Лукач не думал об эволюционной психологии, когда писал эти слова, — ее тогда просто не было. Их предшественники — социал-дарвинисты — тоже не были его противниками. Лукача занимал вопрос о том, что вообще можно связно рассказать о человеке, зафиксировать письменно. Человек — нечто большее, чем сумма его поступков и дел. Внеземной наблюдатель, смотрящий на нашу повседневную жизнь через телескоп, вероятно, нашел бы нас весьма скучным биологическим видом. Мы спим, одеваемся, едим, ходим, сидим, читаем, говорим, снова раздеваемся, иногда занимаемся сексом и снова засыпаем.
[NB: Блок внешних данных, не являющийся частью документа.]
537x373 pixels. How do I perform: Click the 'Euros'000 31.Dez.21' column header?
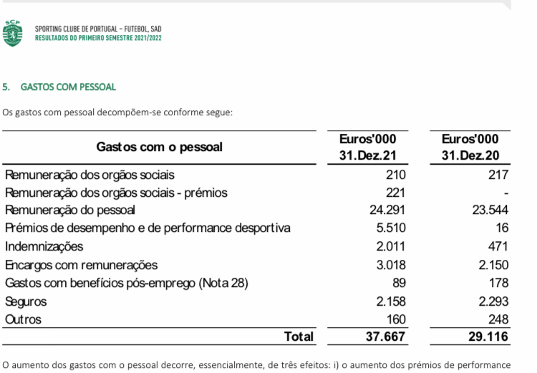point(368,147)
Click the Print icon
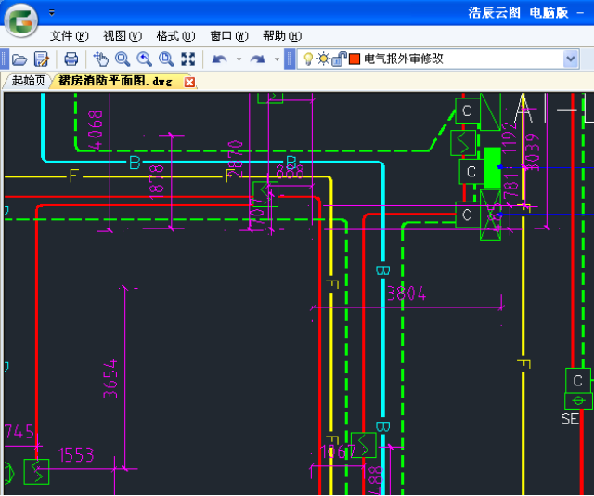594x496 pixels. coord(71,59)
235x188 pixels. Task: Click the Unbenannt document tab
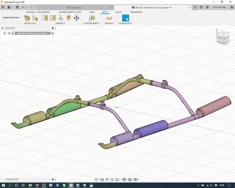click(x=75, y=8)
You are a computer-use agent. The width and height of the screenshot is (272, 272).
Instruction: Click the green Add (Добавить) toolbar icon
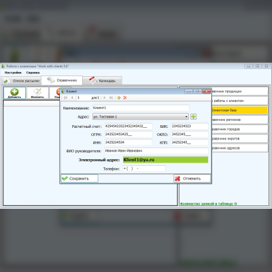click(x=14, y=92)

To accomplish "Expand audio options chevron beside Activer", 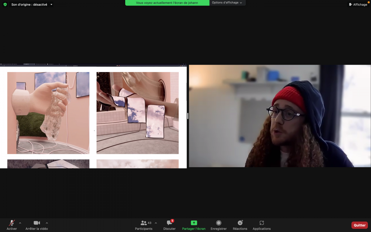I will click(x=20, y=223).
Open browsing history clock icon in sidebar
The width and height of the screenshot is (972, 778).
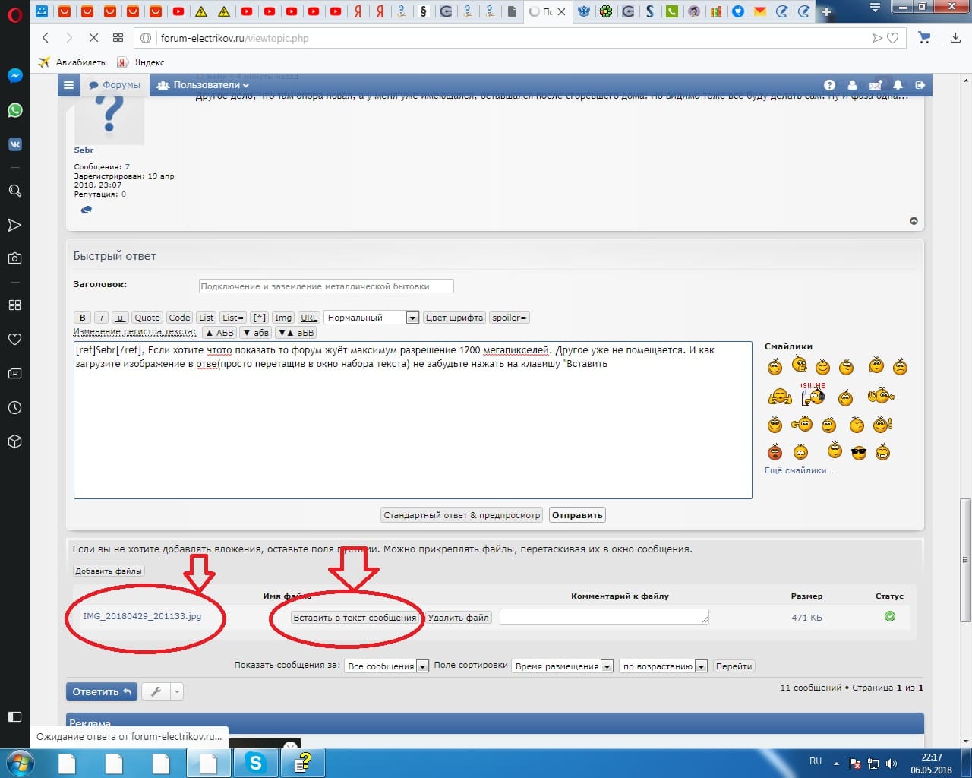(14, 408)
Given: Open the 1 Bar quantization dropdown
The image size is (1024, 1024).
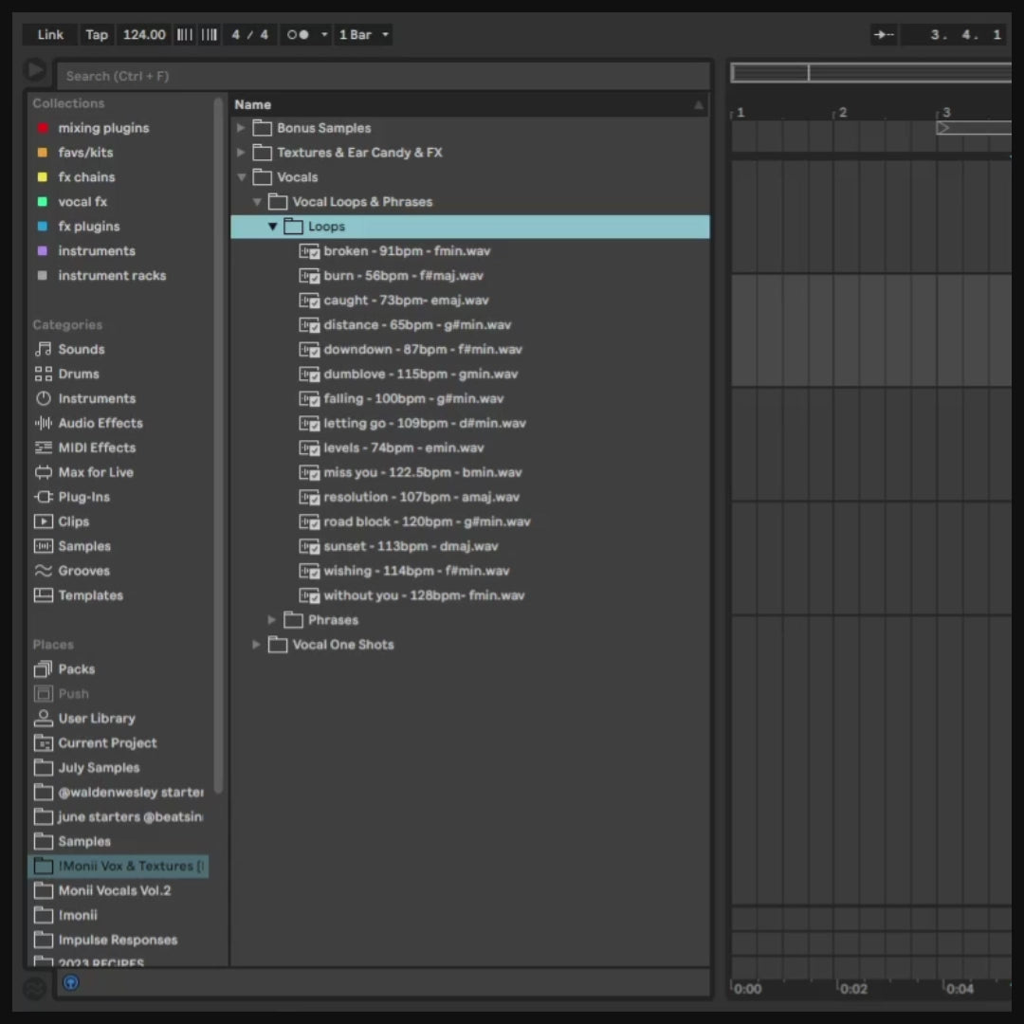Looking at the screenshot, I should click(x=363, y=35).
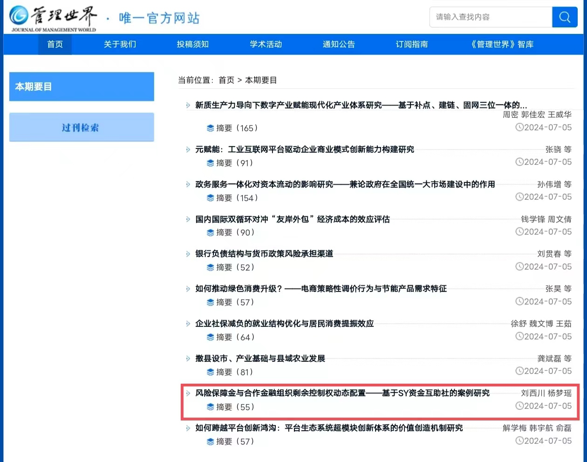Click the arrow before 撤县设市 article title
Screen dimensions: 587x462
(188, 359)
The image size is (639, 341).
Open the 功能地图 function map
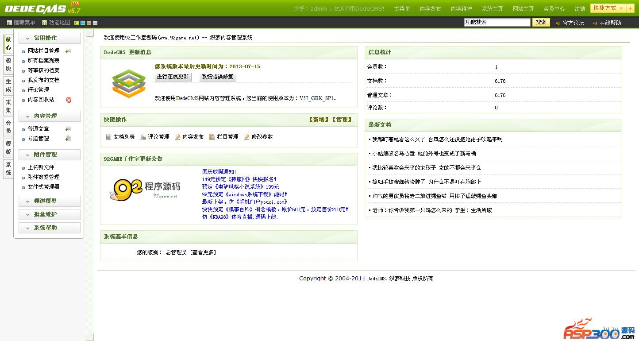click(x=56, y=23)
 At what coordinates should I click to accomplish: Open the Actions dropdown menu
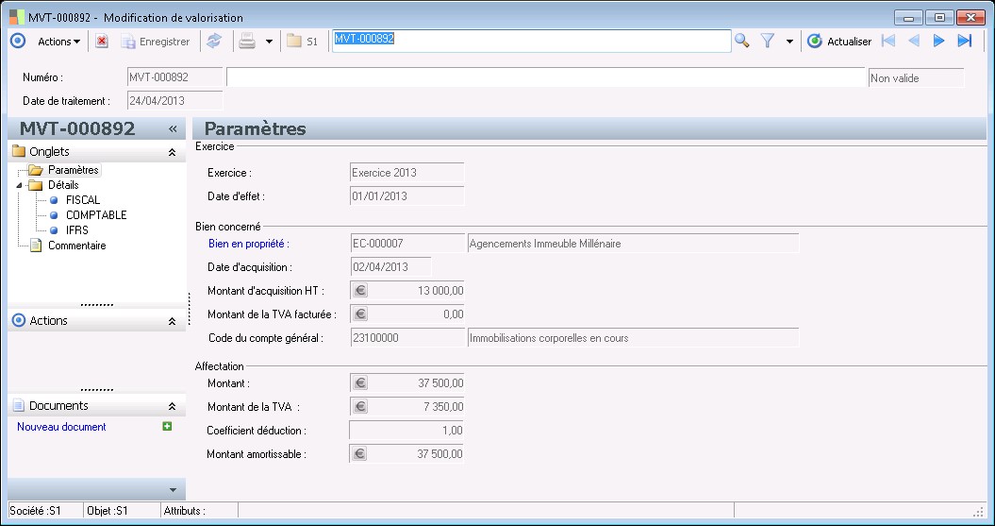(x=58, y=42)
То, что заставляет нас все это делать, то, что делает нас тем, что мы есть, — это наши намерения, желания, пружины влечений, наши устремления, наши противоречия, наше двоедушие, наша непоследовательность, наши различия и наши бездны. Без всего этого, как можно предположить, невозможно понять ни нашу раннюю эволюцию, ни скоротечные, иррациональные, зависящие от мимолетного настроения, неустойчивые изменения нашего любовного и полового поведения, известные современному обществу.
То, что поддерживает любовь изнутри, не является законом природы. Ее поддерживает слово — понятие «любовь», понятие, без которого, как говорил Ларошфуко, люди никогда не додумались до того, чтобы влюбляться. Понятие любви и наши сегодняшние романтические представления делают из него не только образец, но и придают обоснованность, легитимность влюбленности в другого человека и желанию надолго привязать его к себе. Эта легитимность необходима и важна. Как я уже предположил в главе 6, наша потребность в половой любви — это не влечение и не эволюционная необходимость. Возможно, это пазуха свода, побочный продукт осмысления эмоций, подобный нашей религиозности. С биологической точки зрения, любовь матери к ребенку — обоснована, любовь между мужчиной и женщиной — нет. Иногда эта любовь становится препятствием на пути к оптимизации генов.
Легитимность половой любви внутри ее общественных форм и обычая позволяет нам улавливать разрыв интенсивной детско-родительской связи и совершенно «беспорядочным» образом проецировать потребность в любви на полового партнера. Это поведение имеет множество следствий. Во-первых, наш младенческий и детский опыт любви на всю жизнь остается шаблоном «беспорядочных» проекций на полового партнера, которого мы любим. Наша «любовная карта» оказывается напечатанной до того, как мы впервые в жизни поцелуемся с полюбившейся нам девочкой.